Winston spent the rest of the month looking for jobs on Trellis. He had had enough of Zetaris but he wanted someone to pay for the expenses of leaving the planet to somewhere else. He got a delivery job with Togal, to bring a shipment of industrial components to Krema, another Zhuh-zhuh colony on the first sector of the fourth ring.

Saturday, May 7, 2016

Battleblade: first impressions

I recently purchased Battleblade by Echidna Games. It is a fast and simple rules set for fantasy skirmish battles. The author notes that Song of Blades and Heroes was an influence, and it does share the feature of having a short stat line and special rules (abilities) for figures.

The game uses an IGOUGO turn system, with limited number of activations per turn. There are no reactions, but to be honest I do not think those are so necessary in medieval fantasy battles (as opposed to modern or sci-fi battles.)

Most actions are resolved with a single roll with a few modifiers, and there is little need for status markers on the table. Since figures can have various abilities, a roster sheet or some unit cards will probably be helpful for players.

The rules are easy to learn -- furthermore, they are very well organized and clearly written. The book also features pictures at the right places, serving as welcome examples, and I think this must be one of the most newbie-friendly miniature game books around. It assumes very little from the reader, states things clearly, shows many examples and has a decent glossary and turn flowchart (even though the turn sequence is quite simple.)

One interesting bit is that the game is written for 54mm scale miniatures mounted on 50mm round bases.  The larger scale makes the recommended table size 4'x4', but it also means that it is possible to play with 28mm scale miniatures mounted on 25mm round bases on a board as small as 2'x2'. I played a few test battles on MapTool to learn the rules and it worked well.

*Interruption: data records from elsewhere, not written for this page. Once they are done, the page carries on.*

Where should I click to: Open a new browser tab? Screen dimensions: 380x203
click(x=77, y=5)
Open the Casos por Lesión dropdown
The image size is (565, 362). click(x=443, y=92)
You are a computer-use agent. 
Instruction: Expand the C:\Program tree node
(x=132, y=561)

A test battle between 100-point forces in Battleblade, in a simulated 2'x2' board with 28mm miniatures
And what about solo play? The rules do not mention it, but I think it would not be hard to include ideas from Featherstone's books or from other rule systems, given the simple turn structure and combat rules. In fact, setting a goal for the enemy band and using "blinds" before enemy contact might be enough for basic solo play with this game. However, I still have to try that.

My first impression of Battleblade is that it is a good introductory miniatures game. It plays quickly and it is not difficult to pick up a figure and build its profile to use in the game. There are other game systems with similar purpose, but at its low price, it might be worth looking.

Wednesday, May 4, 2016

A large battle of elves vs. orcs in MapTool

After some time of inactivity, here is a battle report of elves vs. orcs using Rally Round the King, played in MapTool. In this battle, the elves led by Yoselith the Defender have arrived to challenge Warchief Zagul's campaign of conquest.

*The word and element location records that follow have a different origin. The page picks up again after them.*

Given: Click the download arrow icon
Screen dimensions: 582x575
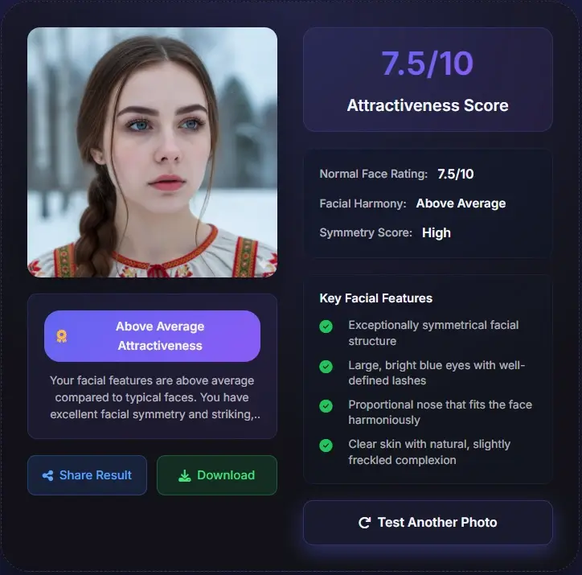Looking at the screenshot, I should pos(184,475).
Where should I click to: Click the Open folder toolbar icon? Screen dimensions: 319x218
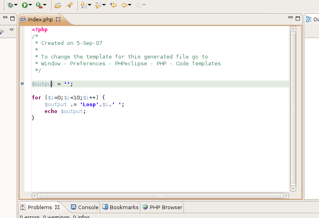click(x=58, y=5)
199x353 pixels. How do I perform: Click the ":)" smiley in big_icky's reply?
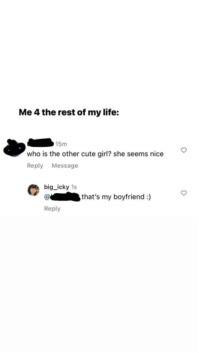click(x=148, y=197)
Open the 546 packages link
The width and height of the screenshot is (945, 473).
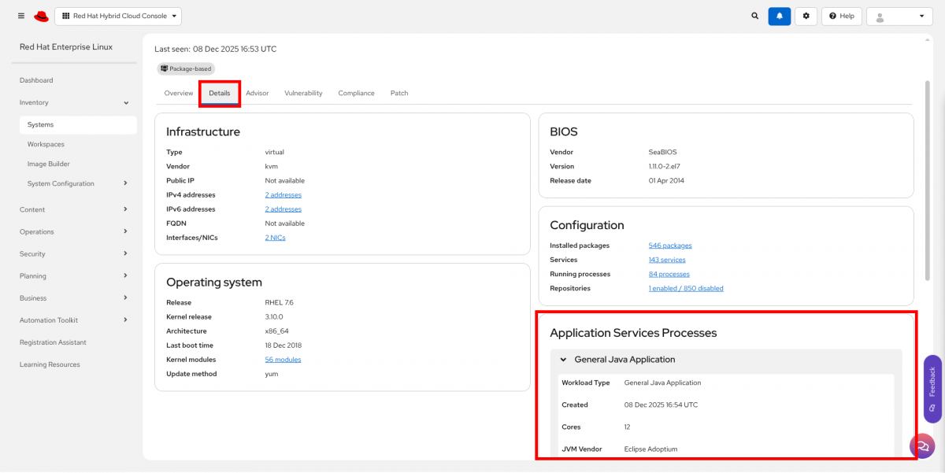pyautogui.click(x=670, y=245)
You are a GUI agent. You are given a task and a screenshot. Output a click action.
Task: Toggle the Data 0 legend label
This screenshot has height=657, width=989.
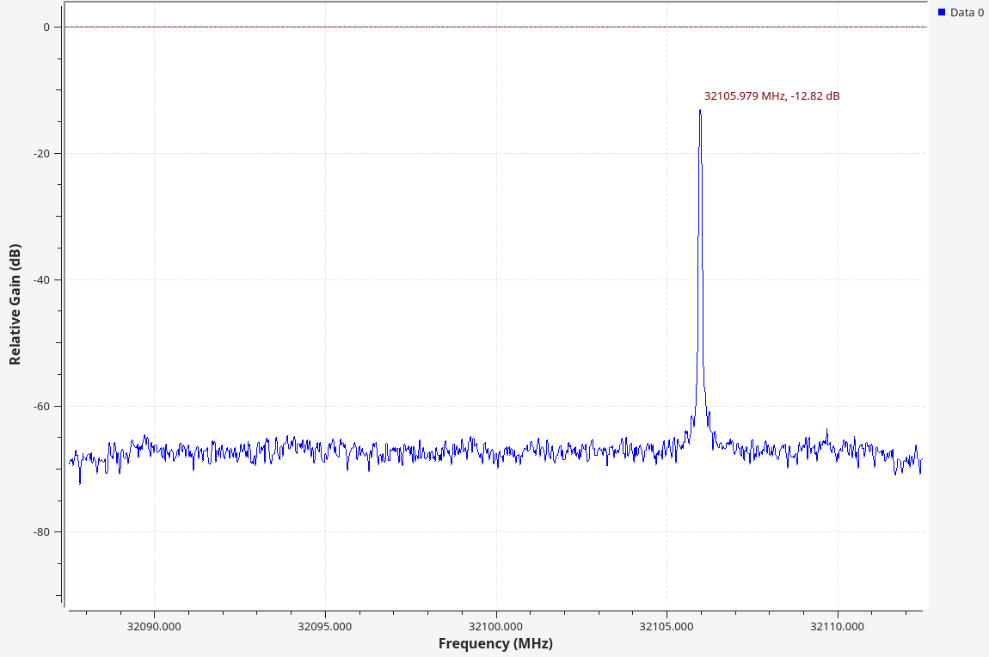[x=967, y=13]
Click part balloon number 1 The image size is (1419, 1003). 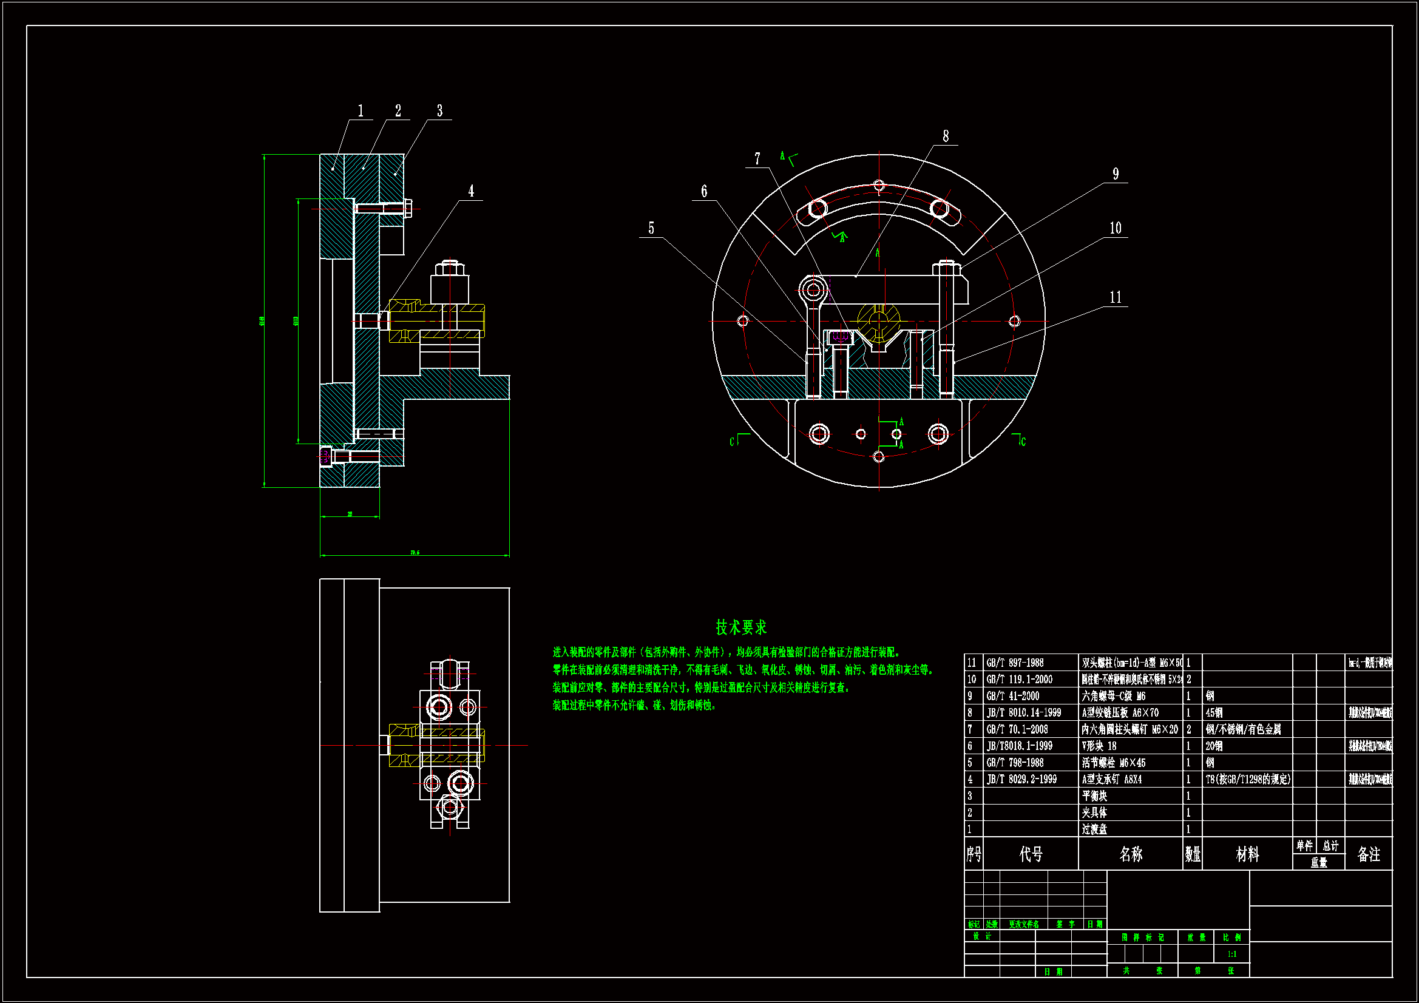coord(361,111)
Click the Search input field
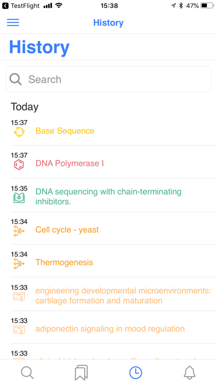The width and height of the screenshot is (217, 386). click(x=109, y=79)
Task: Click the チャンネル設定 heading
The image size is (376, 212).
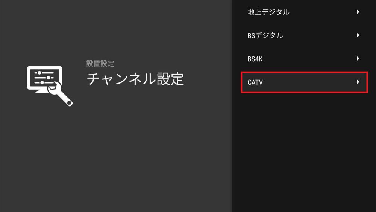Action: pyautogui.click(x=135, y=79)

Game setup, with a 1" grid and force leaders marked

Yoselith's forces are concentrated at the center. At the front there are four units of elf archers, followed by two bodies of elf soldiers. At the rear, Yoselith stands with three units of elf marines, ready to come to support the battle as needed. [As I played the elves, I made the recruitment rolls and deployed them before finding out what the orcs would do.]

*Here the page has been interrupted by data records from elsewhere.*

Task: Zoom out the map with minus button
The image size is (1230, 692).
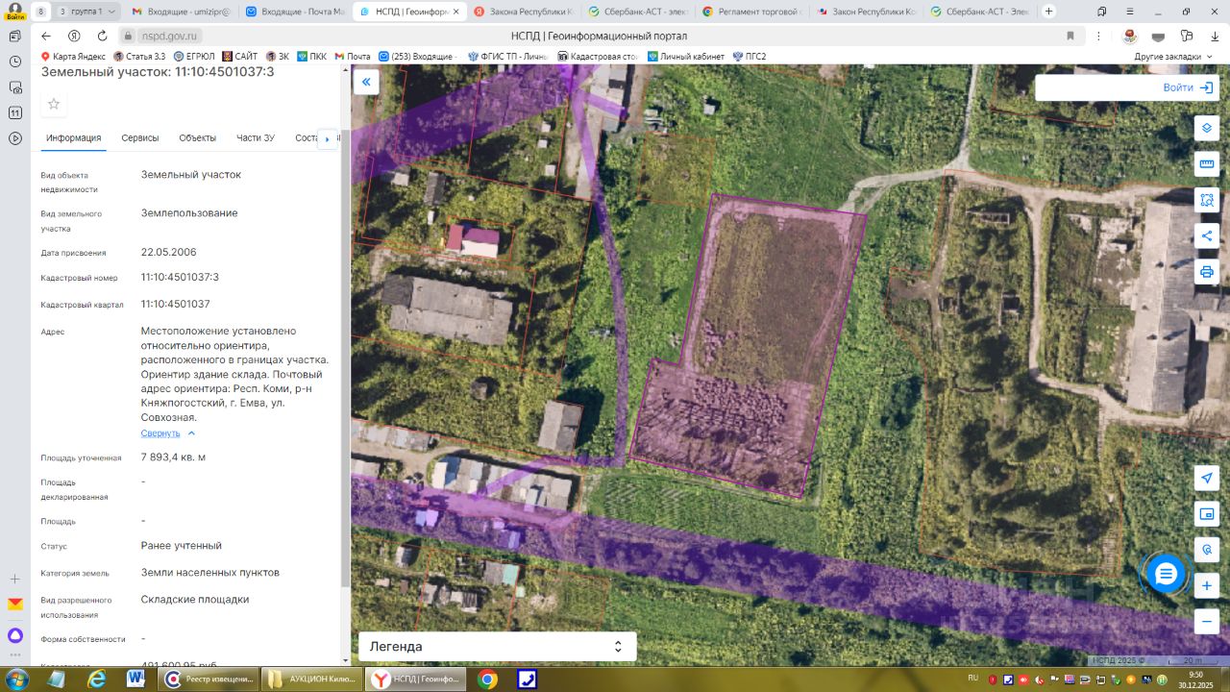Action: point(1207,621)
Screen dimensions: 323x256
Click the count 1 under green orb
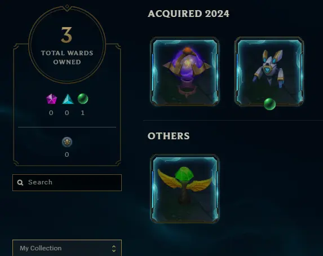[83, 113]
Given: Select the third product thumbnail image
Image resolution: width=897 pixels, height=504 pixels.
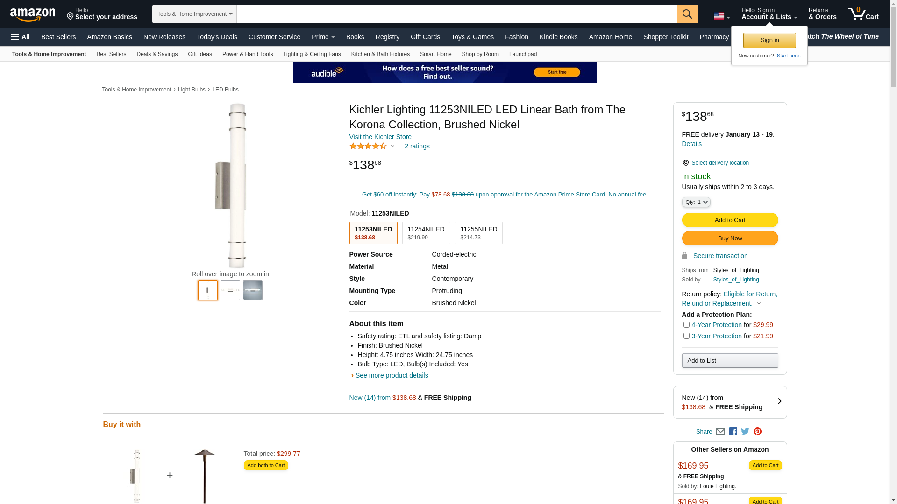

Zagul's main forces are a wide line of melee troops including ogres at the center, black moon orcs and then orc soldiers. In front of them are three units of skirmishers (orc archers.) Warchief Zagul stands with two units of wolf riders and two units of soldiers. Ready to take the other flank are two units of trolls and another two units of soldiers. Lastly, their reserve is composed of two more units of soldiers.